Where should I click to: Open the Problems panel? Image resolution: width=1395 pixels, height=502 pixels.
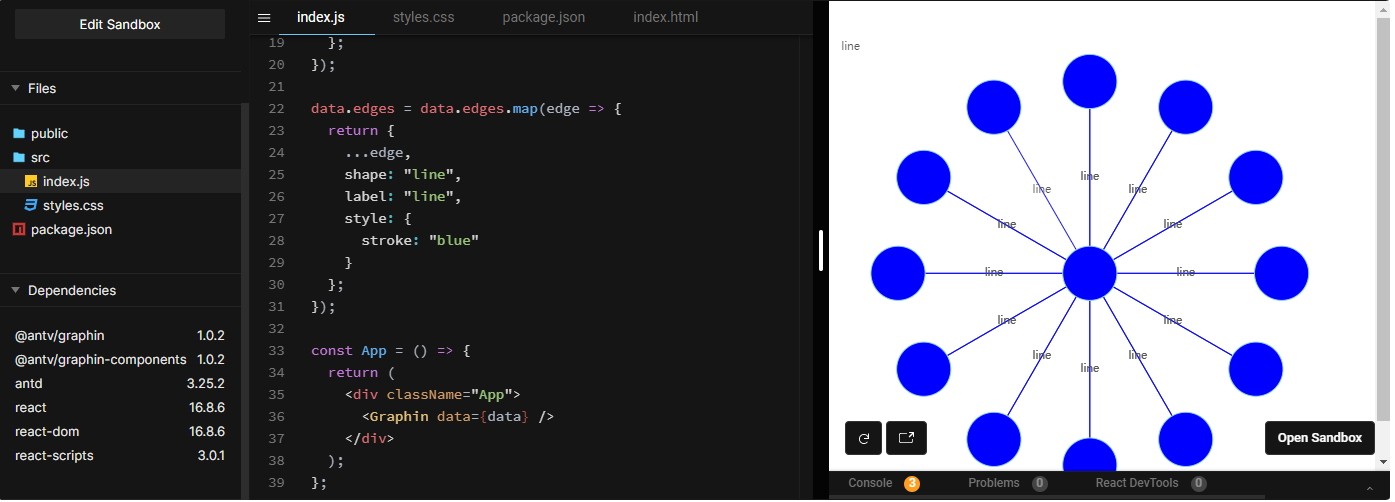point(993,483)
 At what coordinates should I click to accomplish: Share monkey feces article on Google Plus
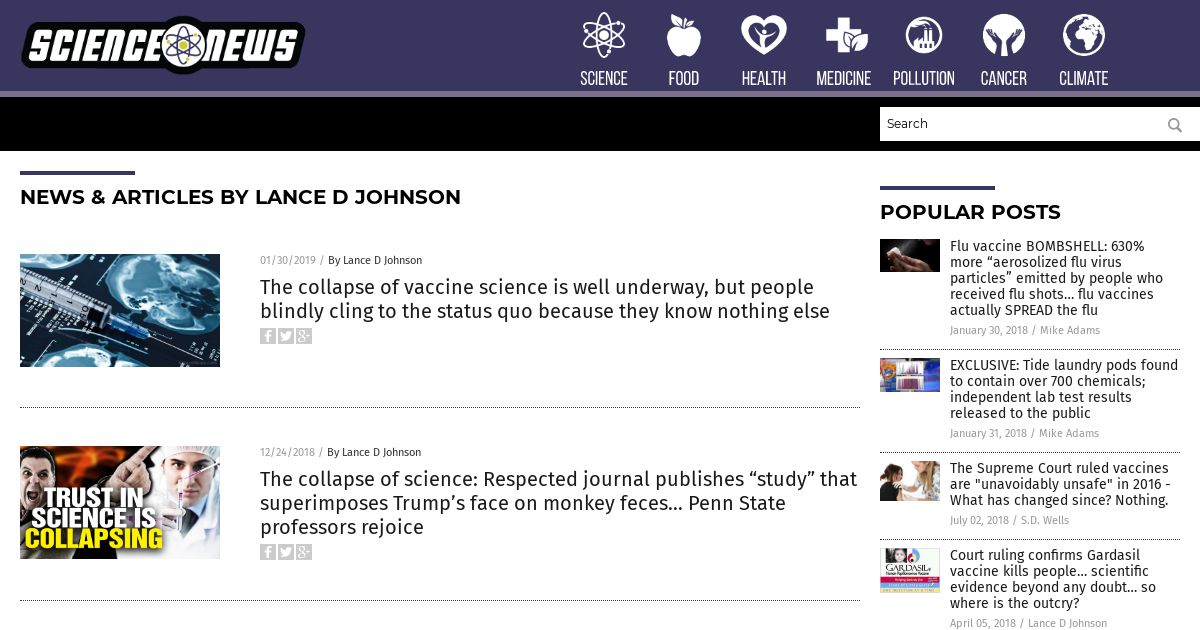(304, 552)

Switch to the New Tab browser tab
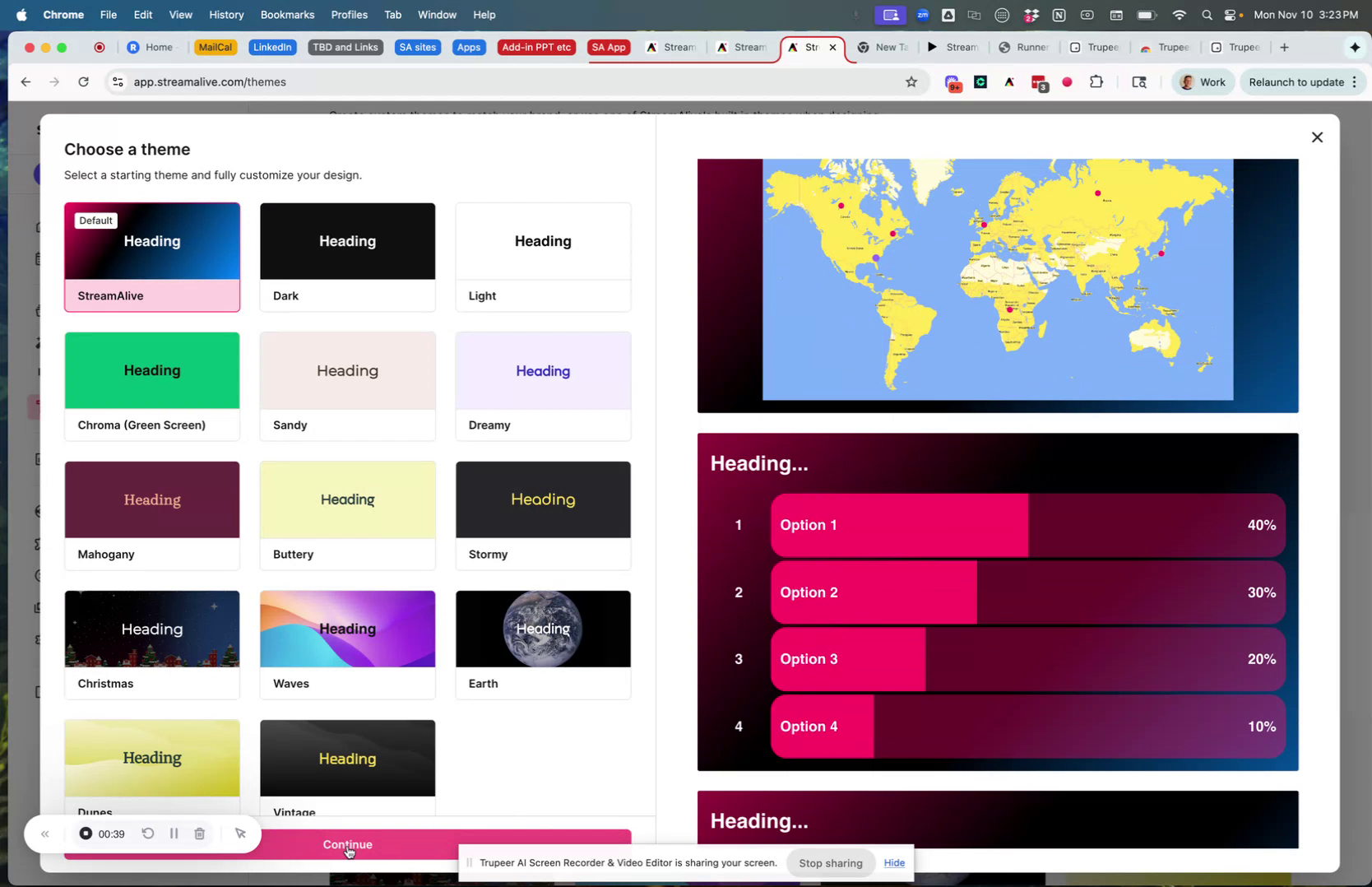(x=883, y=47)
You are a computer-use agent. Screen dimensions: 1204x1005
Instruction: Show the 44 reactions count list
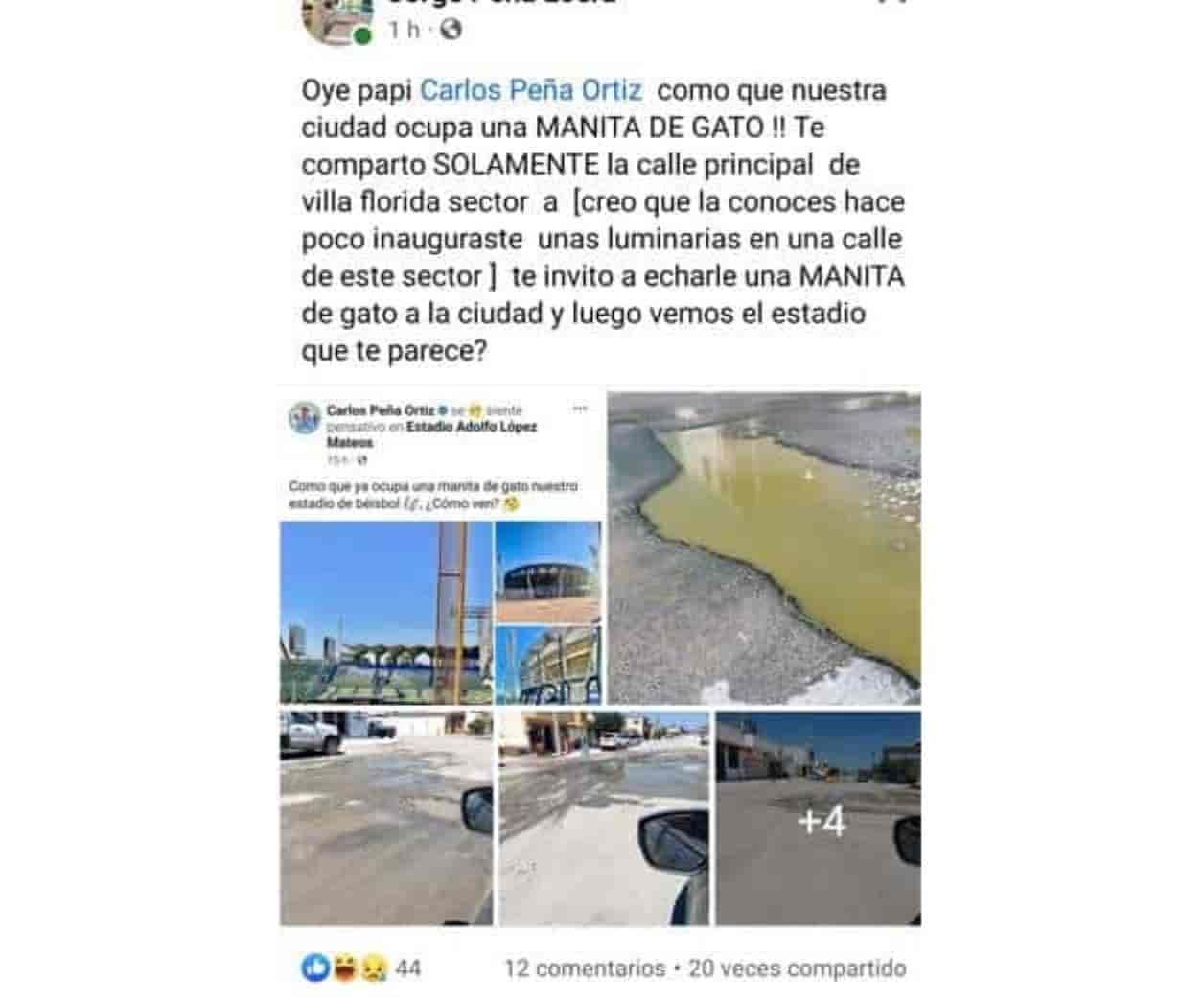tap(407, 969)
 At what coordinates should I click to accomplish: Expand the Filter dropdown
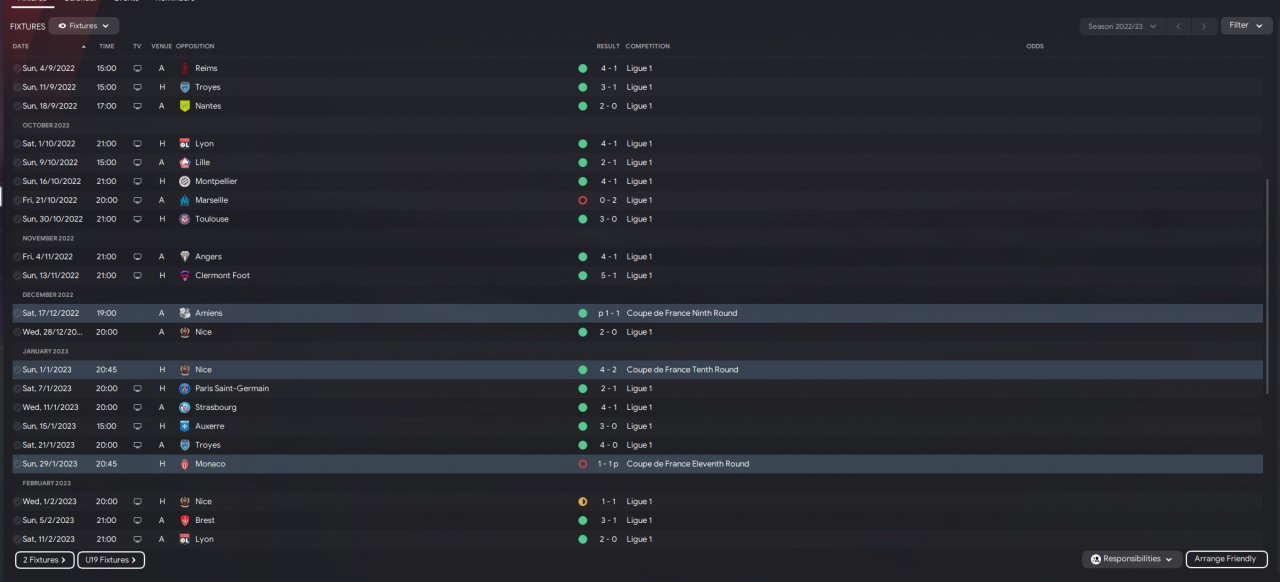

:::::

Turn the records above into a numbered list of their lines, skipping any blank lines. Leave the pictures out of your answer.

1. Where should I click to: Open the Problems panel? Image resolution: width=1395 pixels, height=502 pixels.
2. point(993,483)
3.  At what coordinates should I click to accomplish: Share monkey feces article on Google Plus
4. (304, 552)
5. Switch to the New Tab browser tab
6. (x=883, y=47)
7. You are a computer-use agent. Screen dimensions: 1204x1005
8. Instruction: Show the 44 reactions count list
9. tap(407, 969)
10.  At what coordinates should I click to accomplish: Expand the Filter dropdown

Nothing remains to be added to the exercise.